WHAT TO WORK ON: Everything from the line containing "Task: Click the red finish marker at Bermeo" through the line containing "Task: Open the Operation mode dropdown" in the listing below should be copied exactly, and nothing more.

RECORDS FOR THE EXERCISE:
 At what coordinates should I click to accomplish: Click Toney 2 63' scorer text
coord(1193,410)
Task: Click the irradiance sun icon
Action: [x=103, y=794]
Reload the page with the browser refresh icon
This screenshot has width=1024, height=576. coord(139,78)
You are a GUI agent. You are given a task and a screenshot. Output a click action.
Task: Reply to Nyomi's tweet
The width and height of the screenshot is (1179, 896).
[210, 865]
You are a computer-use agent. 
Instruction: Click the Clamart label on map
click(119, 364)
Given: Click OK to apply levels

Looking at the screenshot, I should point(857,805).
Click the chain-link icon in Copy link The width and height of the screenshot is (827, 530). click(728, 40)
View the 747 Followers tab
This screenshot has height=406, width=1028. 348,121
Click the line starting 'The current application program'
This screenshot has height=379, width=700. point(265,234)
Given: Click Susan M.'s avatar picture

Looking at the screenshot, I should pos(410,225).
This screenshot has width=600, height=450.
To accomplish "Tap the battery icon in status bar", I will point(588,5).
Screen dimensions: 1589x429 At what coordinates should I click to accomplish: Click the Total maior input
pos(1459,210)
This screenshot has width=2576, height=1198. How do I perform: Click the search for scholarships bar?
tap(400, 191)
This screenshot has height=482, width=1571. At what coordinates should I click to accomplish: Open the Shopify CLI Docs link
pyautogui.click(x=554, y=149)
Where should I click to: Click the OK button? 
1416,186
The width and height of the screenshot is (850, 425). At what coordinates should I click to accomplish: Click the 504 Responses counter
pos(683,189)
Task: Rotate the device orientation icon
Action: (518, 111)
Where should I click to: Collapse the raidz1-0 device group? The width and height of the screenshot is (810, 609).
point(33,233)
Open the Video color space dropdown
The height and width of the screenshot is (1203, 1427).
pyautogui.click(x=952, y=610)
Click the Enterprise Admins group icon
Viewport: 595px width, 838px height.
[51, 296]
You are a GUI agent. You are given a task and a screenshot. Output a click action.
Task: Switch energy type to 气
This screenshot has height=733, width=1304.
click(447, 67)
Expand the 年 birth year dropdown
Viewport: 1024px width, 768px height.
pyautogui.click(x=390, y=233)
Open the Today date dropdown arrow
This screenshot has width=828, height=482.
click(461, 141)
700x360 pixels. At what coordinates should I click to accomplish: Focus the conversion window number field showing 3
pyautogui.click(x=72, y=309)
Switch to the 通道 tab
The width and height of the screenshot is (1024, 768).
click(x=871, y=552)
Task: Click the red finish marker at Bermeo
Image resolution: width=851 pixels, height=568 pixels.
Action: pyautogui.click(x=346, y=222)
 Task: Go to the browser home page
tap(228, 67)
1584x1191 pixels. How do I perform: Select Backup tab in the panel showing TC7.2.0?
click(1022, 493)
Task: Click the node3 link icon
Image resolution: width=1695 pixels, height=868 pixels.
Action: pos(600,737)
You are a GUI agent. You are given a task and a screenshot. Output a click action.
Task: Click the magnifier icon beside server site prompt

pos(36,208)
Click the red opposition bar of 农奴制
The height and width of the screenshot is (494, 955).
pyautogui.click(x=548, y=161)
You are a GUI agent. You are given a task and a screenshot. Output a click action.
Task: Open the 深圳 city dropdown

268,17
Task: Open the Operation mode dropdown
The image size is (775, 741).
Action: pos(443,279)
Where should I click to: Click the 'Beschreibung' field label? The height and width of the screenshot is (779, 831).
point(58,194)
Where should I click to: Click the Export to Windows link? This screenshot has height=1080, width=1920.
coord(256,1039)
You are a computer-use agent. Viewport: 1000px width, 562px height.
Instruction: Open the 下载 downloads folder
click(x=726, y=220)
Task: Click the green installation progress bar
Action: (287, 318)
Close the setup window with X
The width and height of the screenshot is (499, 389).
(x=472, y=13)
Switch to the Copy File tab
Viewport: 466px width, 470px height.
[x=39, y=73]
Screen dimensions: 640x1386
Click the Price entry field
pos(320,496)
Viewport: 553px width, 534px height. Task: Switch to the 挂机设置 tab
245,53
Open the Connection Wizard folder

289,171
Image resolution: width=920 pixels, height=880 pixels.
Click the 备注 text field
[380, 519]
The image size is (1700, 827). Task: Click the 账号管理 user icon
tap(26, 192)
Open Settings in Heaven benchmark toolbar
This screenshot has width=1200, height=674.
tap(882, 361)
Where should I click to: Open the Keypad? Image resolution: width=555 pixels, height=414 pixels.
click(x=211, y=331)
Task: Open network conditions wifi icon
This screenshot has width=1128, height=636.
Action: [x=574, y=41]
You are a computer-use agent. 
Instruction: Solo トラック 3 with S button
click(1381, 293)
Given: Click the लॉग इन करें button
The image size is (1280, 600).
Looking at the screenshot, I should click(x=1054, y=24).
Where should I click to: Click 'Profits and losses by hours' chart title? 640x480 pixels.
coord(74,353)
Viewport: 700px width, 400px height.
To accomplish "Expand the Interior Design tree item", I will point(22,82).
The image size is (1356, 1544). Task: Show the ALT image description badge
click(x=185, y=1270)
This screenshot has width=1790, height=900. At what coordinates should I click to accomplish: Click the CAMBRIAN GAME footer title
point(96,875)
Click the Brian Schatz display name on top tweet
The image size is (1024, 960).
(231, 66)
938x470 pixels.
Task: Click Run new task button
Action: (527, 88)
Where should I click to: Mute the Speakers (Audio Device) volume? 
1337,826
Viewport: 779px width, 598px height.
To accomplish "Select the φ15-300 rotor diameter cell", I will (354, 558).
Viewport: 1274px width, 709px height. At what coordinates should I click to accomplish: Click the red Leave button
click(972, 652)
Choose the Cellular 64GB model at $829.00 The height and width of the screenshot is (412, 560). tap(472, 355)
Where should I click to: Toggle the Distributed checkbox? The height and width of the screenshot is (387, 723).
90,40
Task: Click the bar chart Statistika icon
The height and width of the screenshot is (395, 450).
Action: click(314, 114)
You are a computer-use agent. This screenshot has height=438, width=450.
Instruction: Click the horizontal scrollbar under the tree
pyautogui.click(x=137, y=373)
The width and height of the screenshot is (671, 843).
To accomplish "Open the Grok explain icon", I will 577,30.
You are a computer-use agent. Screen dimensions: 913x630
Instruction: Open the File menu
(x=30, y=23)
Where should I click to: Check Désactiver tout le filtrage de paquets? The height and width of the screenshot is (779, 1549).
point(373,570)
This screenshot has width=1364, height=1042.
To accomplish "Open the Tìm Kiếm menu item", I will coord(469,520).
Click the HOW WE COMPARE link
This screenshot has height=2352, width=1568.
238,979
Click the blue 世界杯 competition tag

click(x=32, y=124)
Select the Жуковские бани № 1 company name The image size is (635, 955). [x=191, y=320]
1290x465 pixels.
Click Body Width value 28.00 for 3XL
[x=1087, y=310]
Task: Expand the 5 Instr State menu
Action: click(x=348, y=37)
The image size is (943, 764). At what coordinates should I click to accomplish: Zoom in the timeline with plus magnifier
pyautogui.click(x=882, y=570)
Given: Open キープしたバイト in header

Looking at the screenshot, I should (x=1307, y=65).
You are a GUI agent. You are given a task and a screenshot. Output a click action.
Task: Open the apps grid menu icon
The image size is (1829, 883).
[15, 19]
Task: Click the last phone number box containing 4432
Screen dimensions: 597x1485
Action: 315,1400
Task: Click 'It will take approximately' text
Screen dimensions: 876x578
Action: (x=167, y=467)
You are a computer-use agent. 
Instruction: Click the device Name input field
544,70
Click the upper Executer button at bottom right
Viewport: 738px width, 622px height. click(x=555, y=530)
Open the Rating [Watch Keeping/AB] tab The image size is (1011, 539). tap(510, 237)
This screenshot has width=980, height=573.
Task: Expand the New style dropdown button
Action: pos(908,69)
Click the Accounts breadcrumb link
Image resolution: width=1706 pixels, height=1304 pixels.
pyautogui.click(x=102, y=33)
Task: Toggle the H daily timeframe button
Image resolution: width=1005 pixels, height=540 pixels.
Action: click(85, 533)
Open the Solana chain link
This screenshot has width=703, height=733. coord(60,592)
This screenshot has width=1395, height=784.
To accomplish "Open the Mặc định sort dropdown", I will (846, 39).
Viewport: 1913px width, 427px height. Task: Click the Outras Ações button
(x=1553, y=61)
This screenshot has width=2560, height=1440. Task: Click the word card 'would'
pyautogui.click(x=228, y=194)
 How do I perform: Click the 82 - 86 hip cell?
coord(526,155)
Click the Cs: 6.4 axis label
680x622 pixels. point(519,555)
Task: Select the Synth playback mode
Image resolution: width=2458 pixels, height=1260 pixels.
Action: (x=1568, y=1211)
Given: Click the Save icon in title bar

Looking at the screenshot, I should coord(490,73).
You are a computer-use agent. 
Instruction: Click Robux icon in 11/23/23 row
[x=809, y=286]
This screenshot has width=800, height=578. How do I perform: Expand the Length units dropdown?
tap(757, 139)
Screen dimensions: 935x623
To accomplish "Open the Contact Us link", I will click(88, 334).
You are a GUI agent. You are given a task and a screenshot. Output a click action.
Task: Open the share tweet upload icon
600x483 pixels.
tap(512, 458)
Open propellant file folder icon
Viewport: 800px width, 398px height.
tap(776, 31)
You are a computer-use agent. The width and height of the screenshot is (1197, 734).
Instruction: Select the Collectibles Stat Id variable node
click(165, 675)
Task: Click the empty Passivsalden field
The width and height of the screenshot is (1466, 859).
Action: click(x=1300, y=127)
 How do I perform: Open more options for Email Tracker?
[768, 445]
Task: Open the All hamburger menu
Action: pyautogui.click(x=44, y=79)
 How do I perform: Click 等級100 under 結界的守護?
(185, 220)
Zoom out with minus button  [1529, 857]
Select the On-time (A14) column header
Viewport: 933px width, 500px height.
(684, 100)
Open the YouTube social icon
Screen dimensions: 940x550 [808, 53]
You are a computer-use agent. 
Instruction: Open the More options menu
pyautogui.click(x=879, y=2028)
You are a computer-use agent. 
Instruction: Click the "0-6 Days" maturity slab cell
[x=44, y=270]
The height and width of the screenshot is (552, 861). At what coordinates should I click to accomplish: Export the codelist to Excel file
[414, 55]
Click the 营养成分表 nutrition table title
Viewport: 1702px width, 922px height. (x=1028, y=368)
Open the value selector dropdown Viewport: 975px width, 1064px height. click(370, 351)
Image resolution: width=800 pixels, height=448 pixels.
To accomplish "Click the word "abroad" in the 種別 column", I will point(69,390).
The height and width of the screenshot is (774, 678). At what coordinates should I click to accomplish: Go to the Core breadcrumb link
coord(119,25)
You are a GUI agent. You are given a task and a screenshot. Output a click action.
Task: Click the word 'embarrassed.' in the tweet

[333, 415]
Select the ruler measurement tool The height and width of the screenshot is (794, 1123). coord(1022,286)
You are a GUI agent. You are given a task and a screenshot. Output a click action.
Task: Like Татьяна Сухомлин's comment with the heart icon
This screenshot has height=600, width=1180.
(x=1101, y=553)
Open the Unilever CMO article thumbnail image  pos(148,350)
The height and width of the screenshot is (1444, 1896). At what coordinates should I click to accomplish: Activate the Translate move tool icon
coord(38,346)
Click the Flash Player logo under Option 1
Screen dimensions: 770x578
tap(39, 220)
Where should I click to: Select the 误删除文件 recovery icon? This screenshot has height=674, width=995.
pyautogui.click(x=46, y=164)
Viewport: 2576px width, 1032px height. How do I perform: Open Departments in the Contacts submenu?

EXERCISE RESULT:
Task: Click the red finish marker at Bermeo
Image resolution: width=851 pixels, height=568 pixels.
Action: pyautogui.click(x=346, y=222)
 Task: Go to the browser home page
tap(228, 67)
1584x1191 pixels. How do I perform: Select Backup tab in the panel showing TC7.2.0?
click(1022, 493)
Task: Click the node3 link icon
Image resolution: width=1695 pixels, height=868 pixels.
Action: pos(600,737)
You are a GUI agent. You are given a task and a screenshot. Output a click action.
Task: Click the magnifier icon beside server site prompt

pos(36,208)
Click the red opposition bar of 农奴制
The height and width of the screenshot is (494, 955).
pyautogui.click(x=548, y=161)
You are a GUI agent. You are given a task and a screenshot. Output a click action.
Task: Open the 深圳 city dropdown

268,17
Task: Open the Operation mode dropdown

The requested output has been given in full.